Paratletas de bocha BC3 destacam força dos vínculos familiares durante Festival Paralímpico em Itapetininga

Duas atletas da modalidade bocha BC3 participaram em junho do Festival Paralímpico Loterias Caixa 2025, realizado no Centro de Iniciação ao Esporte (CIE) da Estação Cidadania, em Itapetininga. O evento reuniu jovens esportistas e evidenciou a importância do apoio familiar no desenvolvimento esportivo de atletas com deficiência.

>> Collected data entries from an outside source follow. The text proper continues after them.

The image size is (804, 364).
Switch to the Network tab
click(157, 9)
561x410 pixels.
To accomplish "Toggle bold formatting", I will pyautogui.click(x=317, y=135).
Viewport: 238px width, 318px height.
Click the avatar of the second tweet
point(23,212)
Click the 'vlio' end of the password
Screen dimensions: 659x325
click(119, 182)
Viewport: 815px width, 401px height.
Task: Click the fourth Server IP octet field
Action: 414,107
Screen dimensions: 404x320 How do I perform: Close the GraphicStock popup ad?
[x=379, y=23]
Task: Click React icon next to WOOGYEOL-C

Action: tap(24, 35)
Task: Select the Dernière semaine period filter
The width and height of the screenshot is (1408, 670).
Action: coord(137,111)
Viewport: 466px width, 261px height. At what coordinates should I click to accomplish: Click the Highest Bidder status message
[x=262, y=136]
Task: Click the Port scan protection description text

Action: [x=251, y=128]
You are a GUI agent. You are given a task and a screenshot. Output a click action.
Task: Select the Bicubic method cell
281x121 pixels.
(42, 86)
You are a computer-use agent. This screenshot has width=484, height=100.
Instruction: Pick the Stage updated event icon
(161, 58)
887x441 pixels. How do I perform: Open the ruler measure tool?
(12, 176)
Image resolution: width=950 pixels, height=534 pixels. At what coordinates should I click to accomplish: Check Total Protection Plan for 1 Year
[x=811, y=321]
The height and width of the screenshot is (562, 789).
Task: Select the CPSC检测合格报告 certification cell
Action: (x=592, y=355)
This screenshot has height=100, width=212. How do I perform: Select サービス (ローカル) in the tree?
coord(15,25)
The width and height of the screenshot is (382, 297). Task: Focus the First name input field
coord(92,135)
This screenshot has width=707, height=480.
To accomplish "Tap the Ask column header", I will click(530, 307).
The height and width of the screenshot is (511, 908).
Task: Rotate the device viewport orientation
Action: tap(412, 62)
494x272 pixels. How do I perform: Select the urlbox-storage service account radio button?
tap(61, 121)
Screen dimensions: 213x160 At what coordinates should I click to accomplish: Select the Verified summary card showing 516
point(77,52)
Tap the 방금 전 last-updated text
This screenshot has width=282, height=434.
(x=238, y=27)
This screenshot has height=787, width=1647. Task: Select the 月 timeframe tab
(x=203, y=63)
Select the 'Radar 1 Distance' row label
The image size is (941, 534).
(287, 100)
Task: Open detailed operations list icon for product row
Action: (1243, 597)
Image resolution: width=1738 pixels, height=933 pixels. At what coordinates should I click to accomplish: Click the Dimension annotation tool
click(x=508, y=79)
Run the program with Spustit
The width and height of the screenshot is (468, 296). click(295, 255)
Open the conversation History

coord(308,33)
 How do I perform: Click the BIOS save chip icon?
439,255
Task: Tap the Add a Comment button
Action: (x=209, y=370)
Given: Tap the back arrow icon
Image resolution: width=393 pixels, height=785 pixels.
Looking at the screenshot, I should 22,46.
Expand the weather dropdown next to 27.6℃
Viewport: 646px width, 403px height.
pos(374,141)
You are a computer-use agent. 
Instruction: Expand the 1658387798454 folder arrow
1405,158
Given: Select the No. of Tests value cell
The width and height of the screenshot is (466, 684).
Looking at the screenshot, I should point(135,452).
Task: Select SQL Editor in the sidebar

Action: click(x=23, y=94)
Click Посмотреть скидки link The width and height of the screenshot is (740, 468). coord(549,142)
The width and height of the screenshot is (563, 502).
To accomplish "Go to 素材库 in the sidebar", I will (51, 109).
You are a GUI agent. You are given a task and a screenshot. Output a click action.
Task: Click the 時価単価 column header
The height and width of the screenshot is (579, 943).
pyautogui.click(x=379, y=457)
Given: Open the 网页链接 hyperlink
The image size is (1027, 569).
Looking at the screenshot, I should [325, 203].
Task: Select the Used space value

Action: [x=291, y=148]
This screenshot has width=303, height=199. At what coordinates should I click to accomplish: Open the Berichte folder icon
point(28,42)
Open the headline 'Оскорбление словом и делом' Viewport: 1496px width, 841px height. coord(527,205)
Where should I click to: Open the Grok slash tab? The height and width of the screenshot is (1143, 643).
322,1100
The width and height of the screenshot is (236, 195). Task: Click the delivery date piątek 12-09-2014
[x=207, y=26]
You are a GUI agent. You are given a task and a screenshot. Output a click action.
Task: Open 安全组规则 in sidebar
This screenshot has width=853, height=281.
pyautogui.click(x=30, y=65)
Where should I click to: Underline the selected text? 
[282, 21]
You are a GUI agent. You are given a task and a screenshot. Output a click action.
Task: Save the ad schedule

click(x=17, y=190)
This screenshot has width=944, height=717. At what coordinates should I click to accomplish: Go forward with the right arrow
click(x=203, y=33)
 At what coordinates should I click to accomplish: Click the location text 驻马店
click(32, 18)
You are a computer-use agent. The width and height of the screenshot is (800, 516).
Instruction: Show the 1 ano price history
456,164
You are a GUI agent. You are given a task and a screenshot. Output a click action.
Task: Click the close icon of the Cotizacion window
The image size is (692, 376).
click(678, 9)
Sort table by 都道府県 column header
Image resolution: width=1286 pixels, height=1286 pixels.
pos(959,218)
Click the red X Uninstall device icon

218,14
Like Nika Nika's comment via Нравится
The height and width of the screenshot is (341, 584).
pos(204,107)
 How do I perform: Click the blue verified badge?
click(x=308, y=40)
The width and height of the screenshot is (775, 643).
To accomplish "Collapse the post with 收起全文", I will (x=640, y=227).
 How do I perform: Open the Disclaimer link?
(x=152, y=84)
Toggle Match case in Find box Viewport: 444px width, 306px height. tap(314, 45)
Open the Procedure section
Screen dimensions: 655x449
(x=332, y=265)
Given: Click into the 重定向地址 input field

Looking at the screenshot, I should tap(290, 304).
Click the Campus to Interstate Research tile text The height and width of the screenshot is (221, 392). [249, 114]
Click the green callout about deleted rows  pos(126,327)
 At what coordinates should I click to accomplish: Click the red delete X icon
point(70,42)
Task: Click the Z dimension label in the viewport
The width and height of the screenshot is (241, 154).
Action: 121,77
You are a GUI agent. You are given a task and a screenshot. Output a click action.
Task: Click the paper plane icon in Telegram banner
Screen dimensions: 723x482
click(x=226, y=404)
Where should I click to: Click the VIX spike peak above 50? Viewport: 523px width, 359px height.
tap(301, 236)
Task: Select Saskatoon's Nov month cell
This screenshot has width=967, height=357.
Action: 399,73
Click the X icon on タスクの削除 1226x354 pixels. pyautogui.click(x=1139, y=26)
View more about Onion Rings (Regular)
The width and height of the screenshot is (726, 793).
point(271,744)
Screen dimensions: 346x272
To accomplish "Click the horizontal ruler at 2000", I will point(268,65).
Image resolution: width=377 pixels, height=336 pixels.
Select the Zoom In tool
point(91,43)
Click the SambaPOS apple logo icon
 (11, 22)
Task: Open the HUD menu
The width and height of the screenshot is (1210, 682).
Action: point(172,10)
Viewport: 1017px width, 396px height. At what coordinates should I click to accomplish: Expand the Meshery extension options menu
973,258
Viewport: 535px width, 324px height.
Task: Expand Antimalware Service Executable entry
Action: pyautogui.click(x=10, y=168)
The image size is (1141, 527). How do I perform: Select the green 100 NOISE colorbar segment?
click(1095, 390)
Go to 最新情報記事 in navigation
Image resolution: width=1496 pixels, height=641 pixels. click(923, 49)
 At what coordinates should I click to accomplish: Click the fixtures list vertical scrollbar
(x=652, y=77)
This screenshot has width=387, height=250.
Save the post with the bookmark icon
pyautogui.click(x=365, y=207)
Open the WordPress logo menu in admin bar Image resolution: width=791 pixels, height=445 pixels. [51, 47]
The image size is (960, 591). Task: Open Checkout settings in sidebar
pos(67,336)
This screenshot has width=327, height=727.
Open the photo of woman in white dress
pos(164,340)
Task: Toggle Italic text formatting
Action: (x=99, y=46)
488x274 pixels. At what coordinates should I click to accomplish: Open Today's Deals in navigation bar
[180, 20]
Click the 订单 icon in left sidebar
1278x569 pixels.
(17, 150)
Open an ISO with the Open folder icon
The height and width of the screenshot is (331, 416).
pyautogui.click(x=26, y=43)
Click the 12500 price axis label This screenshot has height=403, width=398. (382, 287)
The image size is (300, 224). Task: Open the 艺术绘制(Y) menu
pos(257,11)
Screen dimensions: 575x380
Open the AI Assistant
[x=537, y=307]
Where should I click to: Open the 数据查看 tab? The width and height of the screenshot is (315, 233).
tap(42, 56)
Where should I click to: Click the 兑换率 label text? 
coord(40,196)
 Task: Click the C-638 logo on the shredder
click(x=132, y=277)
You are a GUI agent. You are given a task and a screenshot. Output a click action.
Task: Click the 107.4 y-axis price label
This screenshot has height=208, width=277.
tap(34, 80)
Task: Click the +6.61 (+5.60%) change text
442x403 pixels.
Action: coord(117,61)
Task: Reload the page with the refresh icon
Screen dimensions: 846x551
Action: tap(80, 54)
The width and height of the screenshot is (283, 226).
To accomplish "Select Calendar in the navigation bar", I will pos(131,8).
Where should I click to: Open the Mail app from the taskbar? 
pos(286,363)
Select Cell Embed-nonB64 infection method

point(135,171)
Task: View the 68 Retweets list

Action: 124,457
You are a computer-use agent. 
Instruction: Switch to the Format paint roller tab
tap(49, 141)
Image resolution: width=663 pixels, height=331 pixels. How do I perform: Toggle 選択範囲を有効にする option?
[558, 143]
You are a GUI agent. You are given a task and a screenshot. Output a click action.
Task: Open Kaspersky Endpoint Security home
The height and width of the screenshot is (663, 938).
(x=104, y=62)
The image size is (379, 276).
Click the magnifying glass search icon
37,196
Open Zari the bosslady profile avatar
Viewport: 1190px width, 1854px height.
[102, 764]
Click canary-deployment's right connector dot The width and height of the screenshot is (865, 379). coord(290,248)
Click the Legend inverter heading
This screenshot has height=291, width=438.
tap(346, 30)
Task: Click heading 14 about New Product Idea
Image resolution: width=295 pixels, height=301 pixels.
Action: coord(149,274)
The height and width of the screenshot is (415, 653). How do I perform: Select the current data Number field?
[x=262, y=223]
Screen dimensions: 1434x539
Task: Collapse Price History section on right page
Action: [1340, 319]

A bocha paralímpica, na classe BC3, é voltada a pessoas com deficiências severas. Os atletas utilizam uma calha para o lançamento das bolas e contam com o auxílio de um calheiro, que posiciona o equipamento conforme a orientação do jogador.

Entre as participantes estava Nataxa Aparecida de Andrade, que já conquistou medalhas em competições como o Campeonato Brasileiro de Bocha Paralímpica de Jovens, a Paracopa SESC e as Paralimpíadas Escolares. Nataxa compete com o auxílio da mãe, Noeli Aparecida Costa, que deixou a profissão de costureira para acompanhá-la nas competições. A atleta atualmente recebe a Bolsa Nacional como incentivo à continuidade no esporte.

Marina Oliveira, de 29 anos, também integrou a equipe durante o festival. Moradora de Tatuí, é formada em Administração e Tecnologia da Informação e atua como servidora pública. A atleta, que tem paralisia cerebral, se comunica por meio de aplicativo de mensagens e compete com o apoio do pai, Volney Oliveira, que atua como calheiro. A mãe, Ana Cristina Costa, acompanha a trajetória da filha e relata que a participação no esporte representa uma conquista importante para toda a família.

As histórias das atletas reforçam o papel da família na formação e no desempenho de paratletas, ampliando o debate sobre inclusão e acessibilidade no esporte.